### What needs to be done
Your copy of the data should match it exactly, leaving out only the pictures.

━━━━━ Listed entries ━━━━━

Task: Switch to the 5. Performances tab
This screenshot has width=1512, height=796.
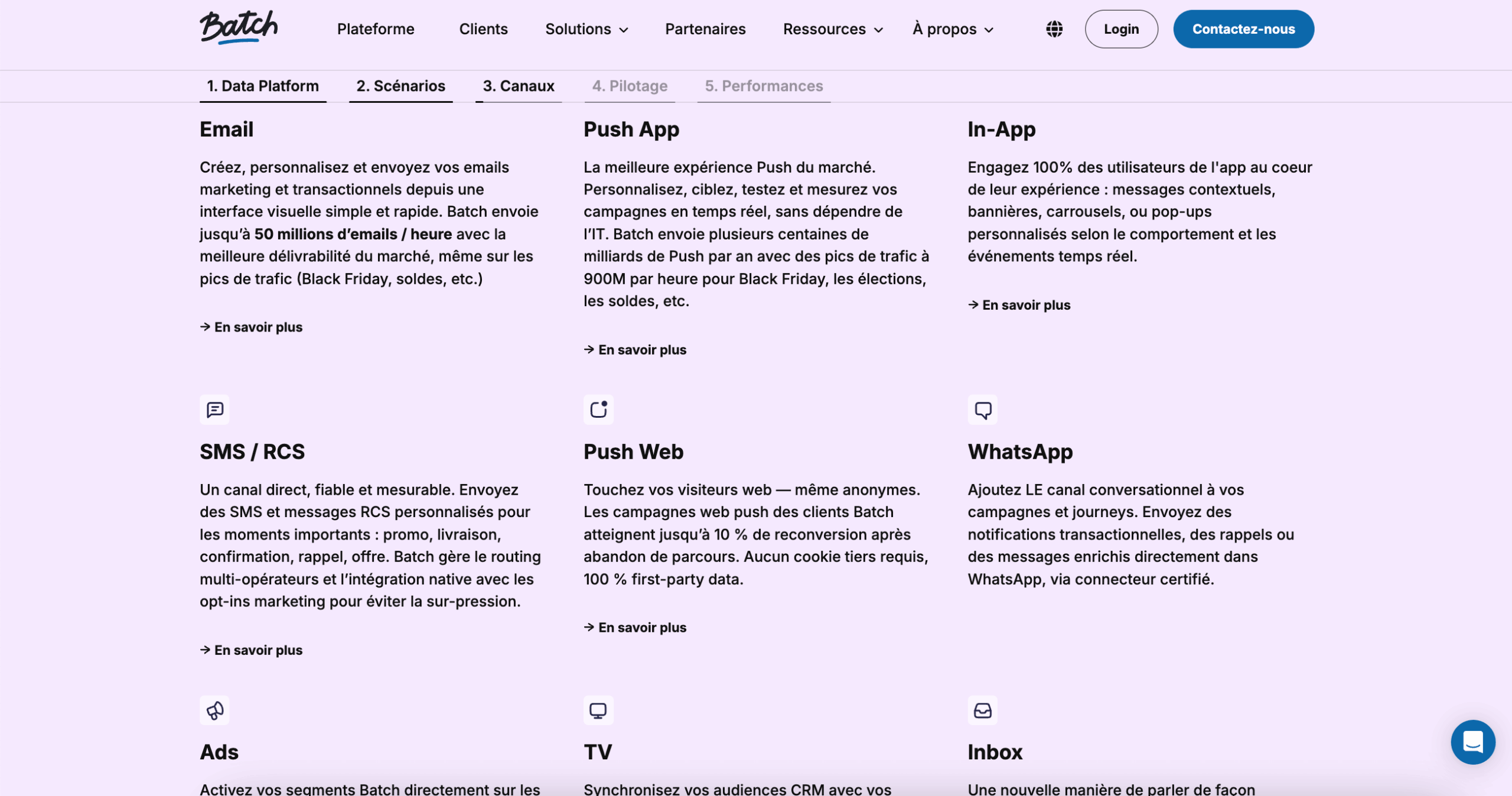Action: pos(764,86)
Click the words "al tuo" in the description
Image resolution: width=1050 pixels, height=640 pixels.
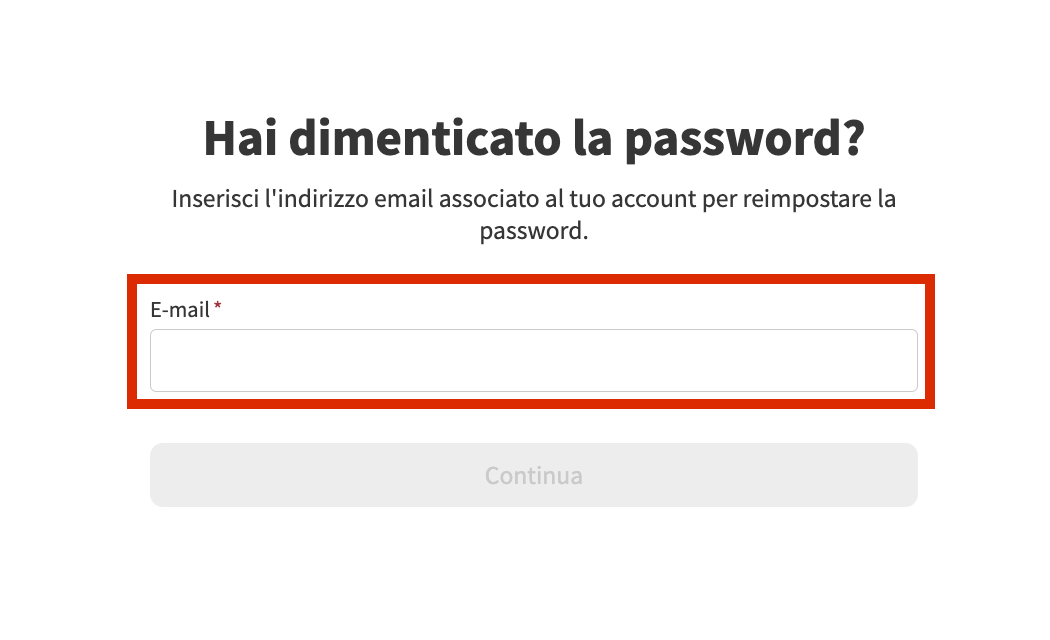[x=574, y=199]
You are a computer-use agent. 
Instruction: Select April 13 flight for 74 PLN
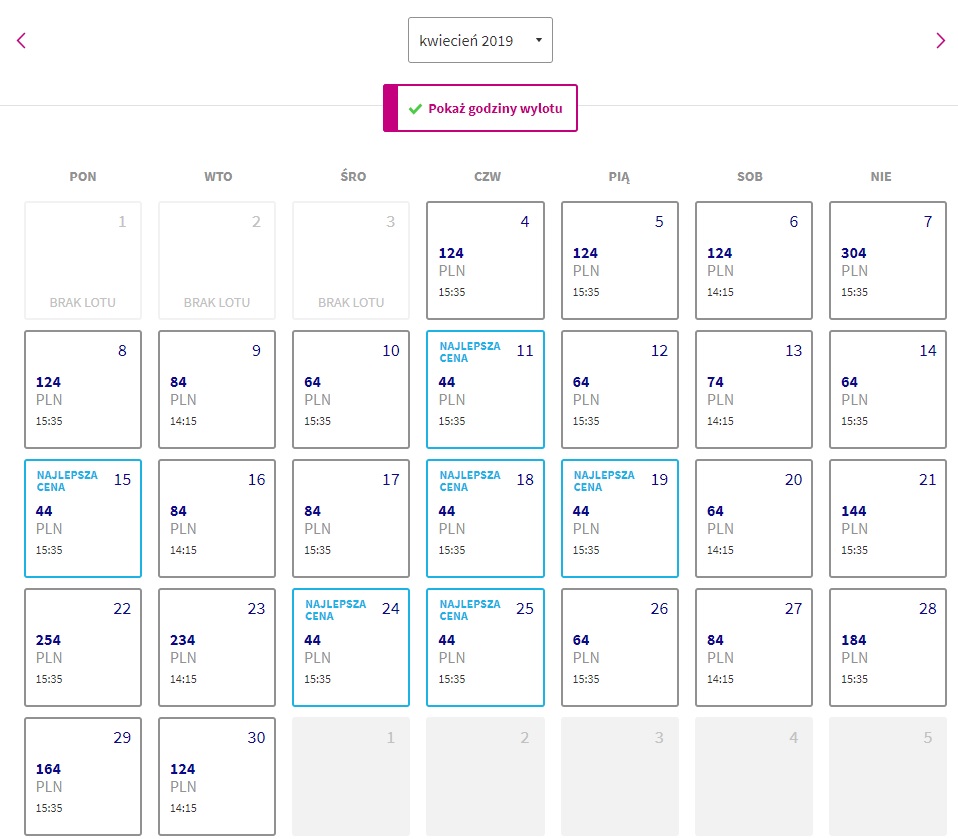[754, 389]
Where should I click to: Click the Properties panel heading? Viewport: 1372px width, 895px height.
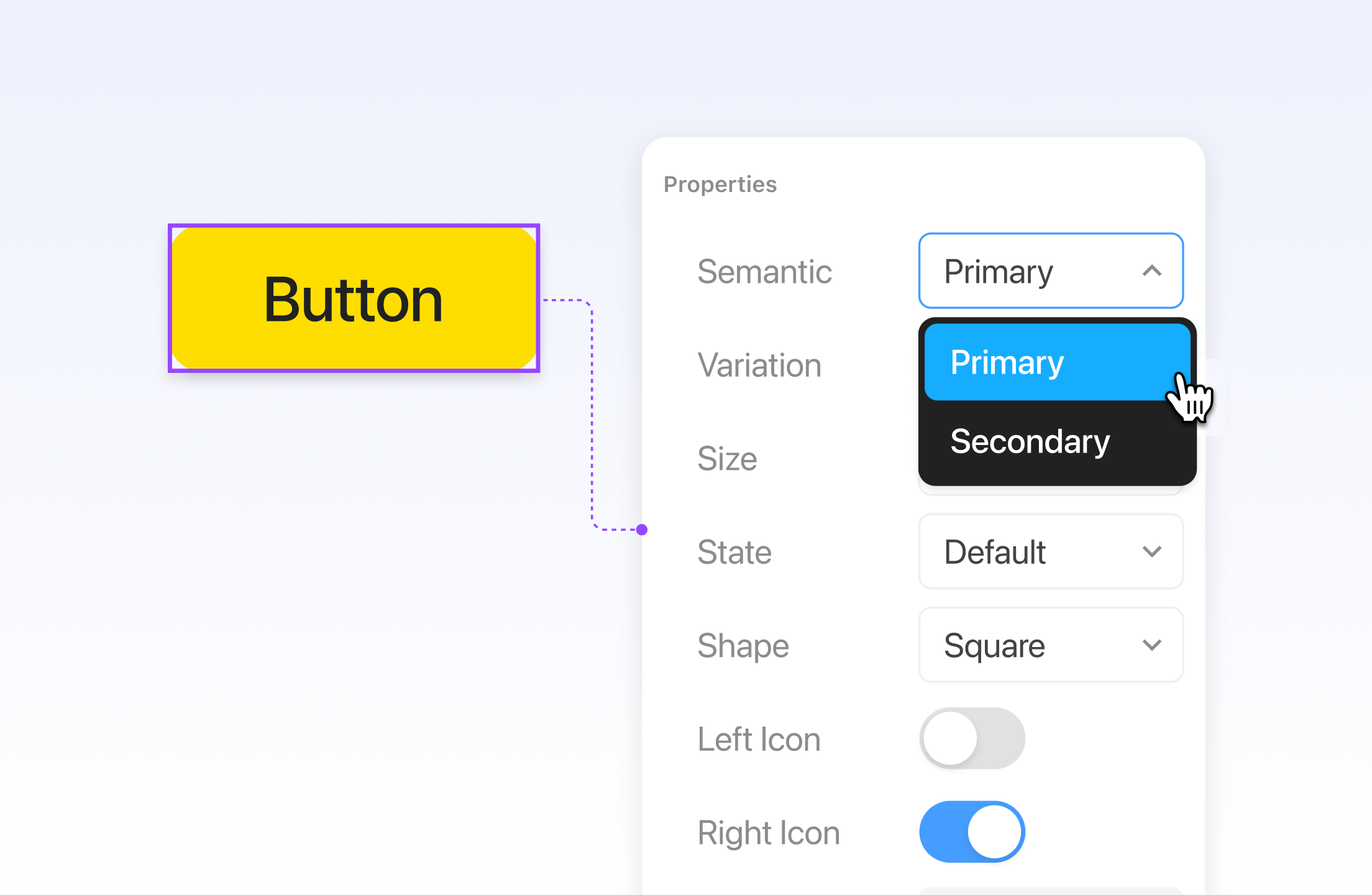click(720, 185)
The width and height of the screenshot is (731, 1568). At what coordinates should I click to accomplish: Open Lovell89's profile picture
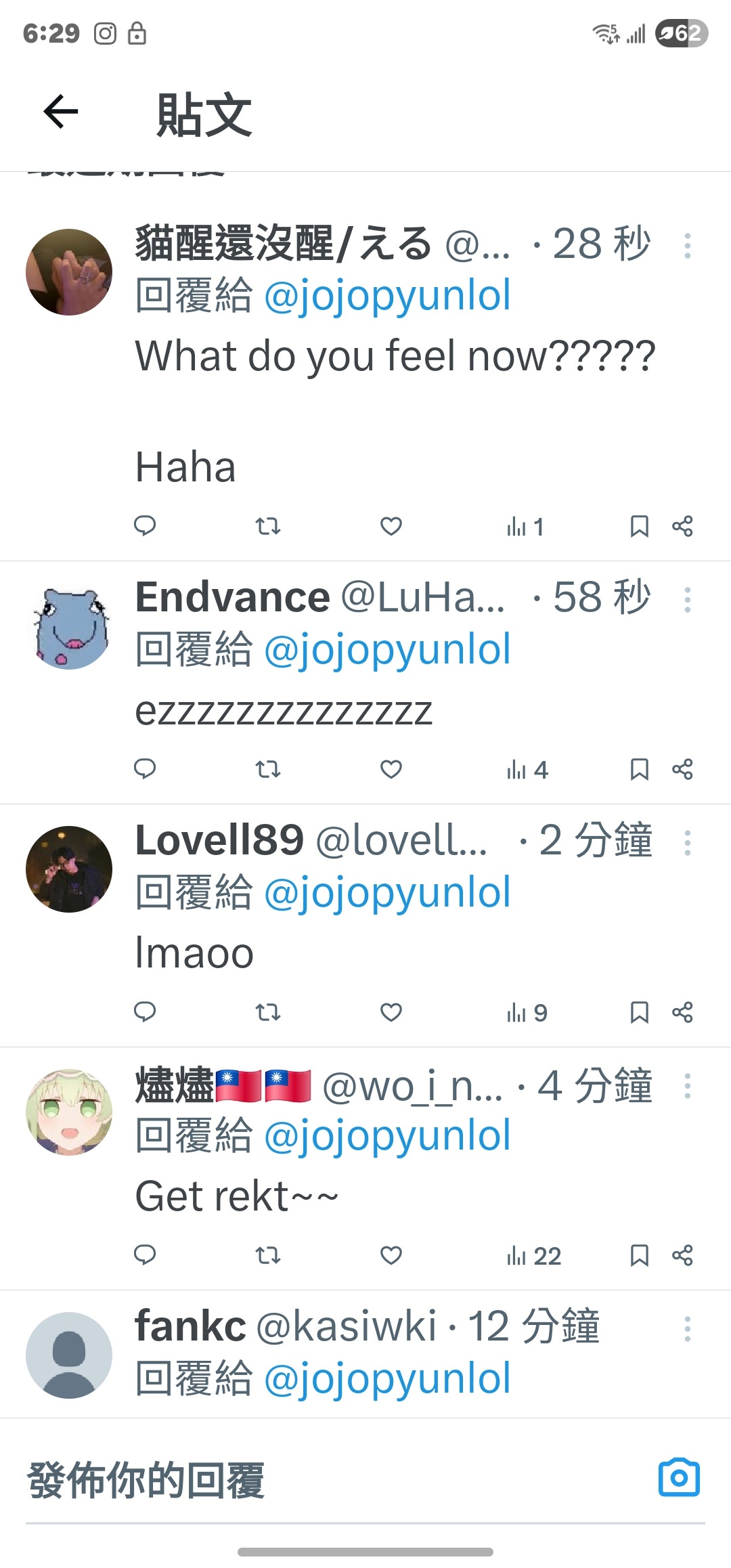tap(69, 869)
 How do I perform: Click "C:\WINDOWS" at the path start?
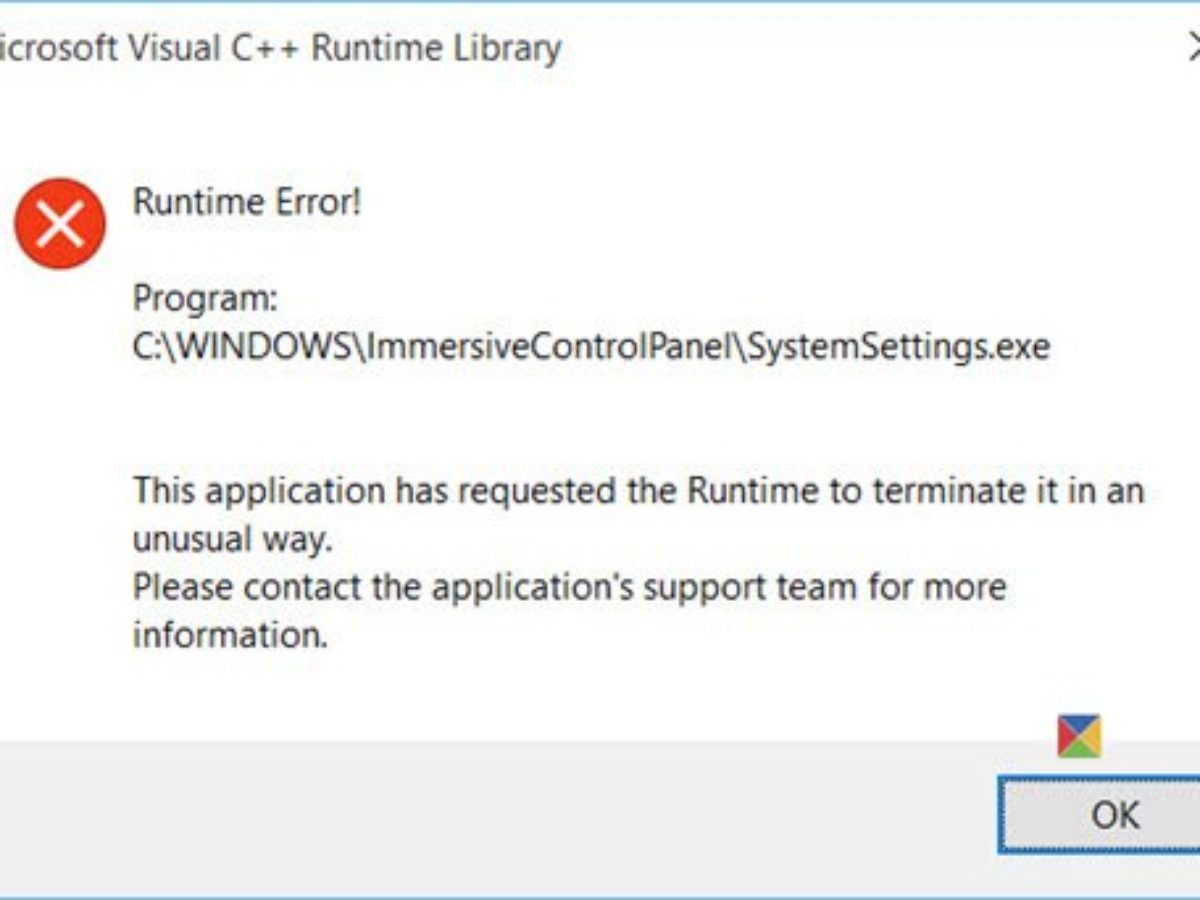(x=244, y=347)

━━━━━

### Solution
Task: Switch to the 5. Performances tab
This screenshot has width=1512, height=796.
Action: pos(764,86)
Click the words "al tuo" in the description
Image resolution: width=1050 pixels, height=640 pixels.
[x=574, y=199]
You are a computer-use agent. 
Instruction: Select April 13 flight for 74 PLN
[754, 389]
Where should I click to: Click the Properties panel heading? Viewport: 1372px width, 895px height.
click(720, 185)
The width and height of the screenshot is (731, 1568). At what coordinates should I click to accomplish: Open Lovell89's profile picture
tap(69, 869)
 How do I perform: Click "C:\WINDOWS" at the path start?
(x=244, y=347)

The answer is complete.